Obesity and diabetes mellitus (DM) are part of the worldwide epidemic directly linked to physical inactivity and poor eating habits, whose incidence has been increasing in an unprecedented manner in history, affecting the world population globally. The International Diabetes Federation estimated that as of the 2nd decade of the 21st century, there would be 415 million diabetics worldwide, meaning that the number of patients would have doubled since the year 2000.[1] In the United States, data relative to the year of 2010 indicated that over 73,000 lower-limb amputations associated with diabetes were performed that year.[2] Statistical data for the year 2014 estimated that 9.3% of the US population was diabetic.[2] An even darker outlook is estimated for the year 2040, when it is believed that there will be 642 million diabetics in the world, which is to say that approximately 10% of the entire population of the planet will be diabetic.[1]

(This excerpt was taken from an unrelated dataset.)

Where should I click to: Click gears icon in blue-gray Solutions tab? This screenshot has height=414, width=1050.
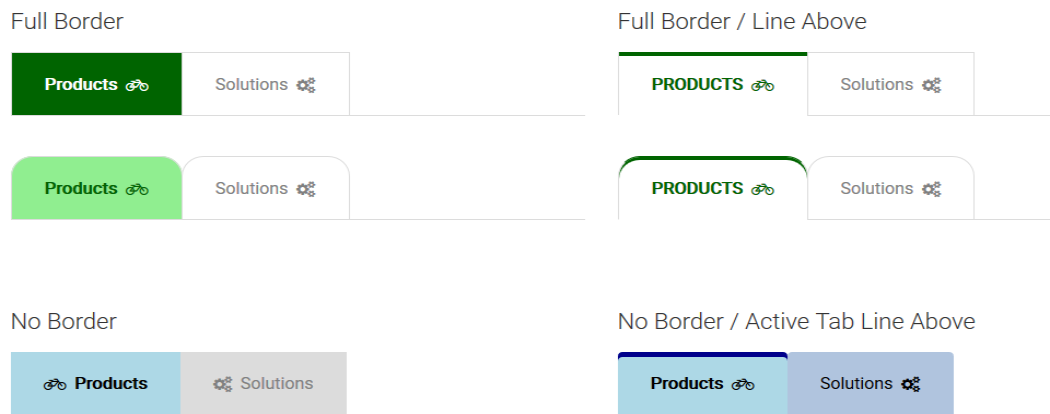tap(911, 384)
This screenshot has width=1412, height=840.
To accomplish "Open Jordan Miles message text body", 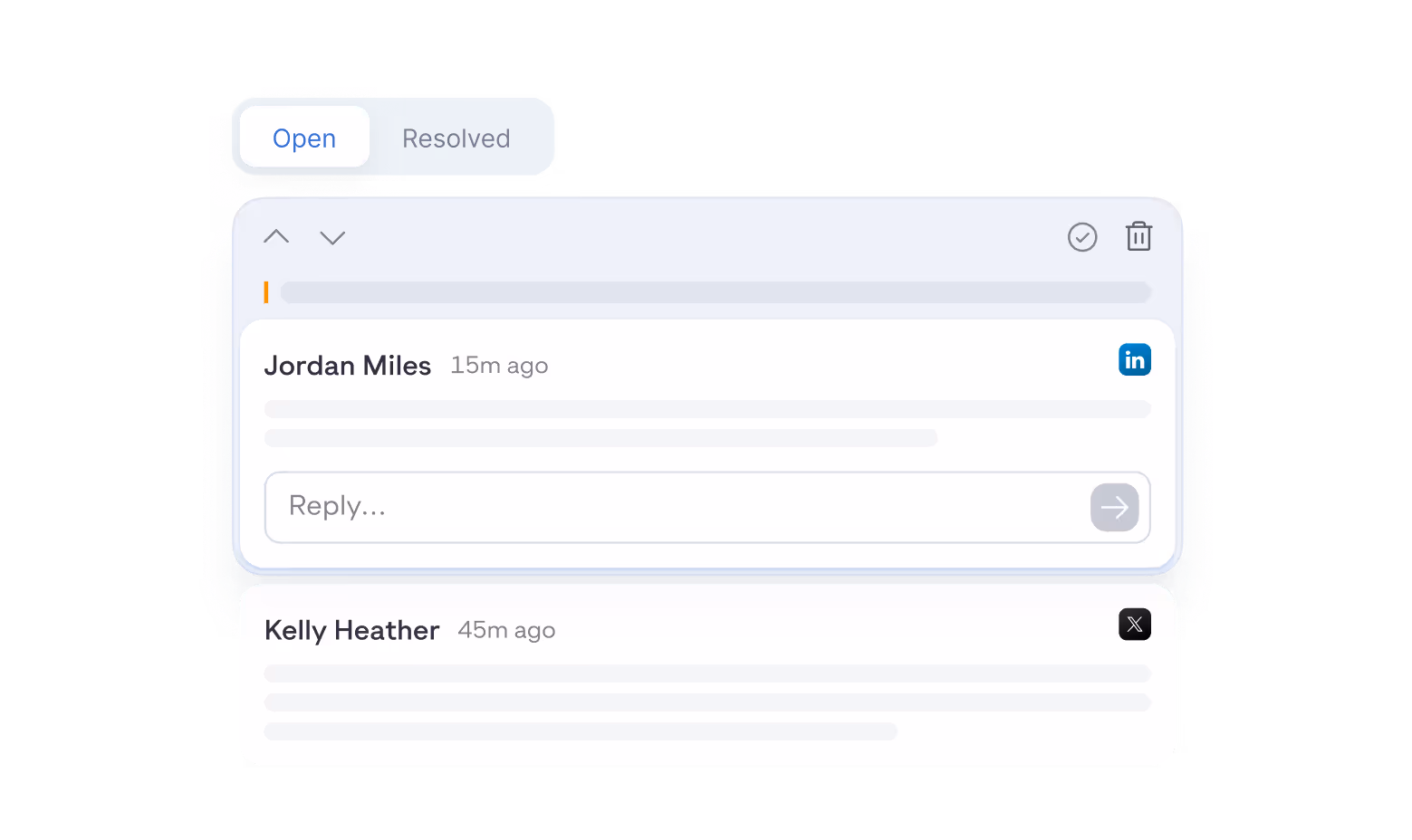I will pos(707,424).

It is necessary to consider DM as a malignant condition, in which multisystem involvement of various organs of the body is very frequent and whose result, in the medium and long term, involves substantial morbidity and mortality.[3] [4] [5] Foot involvement in diabetic patients is associated with a chronic process, in which neuropathy accompanied by loss of protective sensitivity, peripheral arterial disease (PAD) and biomechanical changes caused by osteoarticular destruction and deformities resulting from Charcot neuroarthropathy (CN) constitute favorable conditions for the emergence of ulcers.[4] [5] In addition, the disease-associated chronic metabolic disorder is directly responsible for bone healing and bone consolidation deficits, besides compromising the immune system, increasing the risk of widespread infection due to the contamination of deep ulcers in the feet.[4] [5] Diabetic patients with foot impairment present a high incidence of premature death, but an even more frequent concern is the high risk of major amputation in at least one of the lower limbs throughout life.[6]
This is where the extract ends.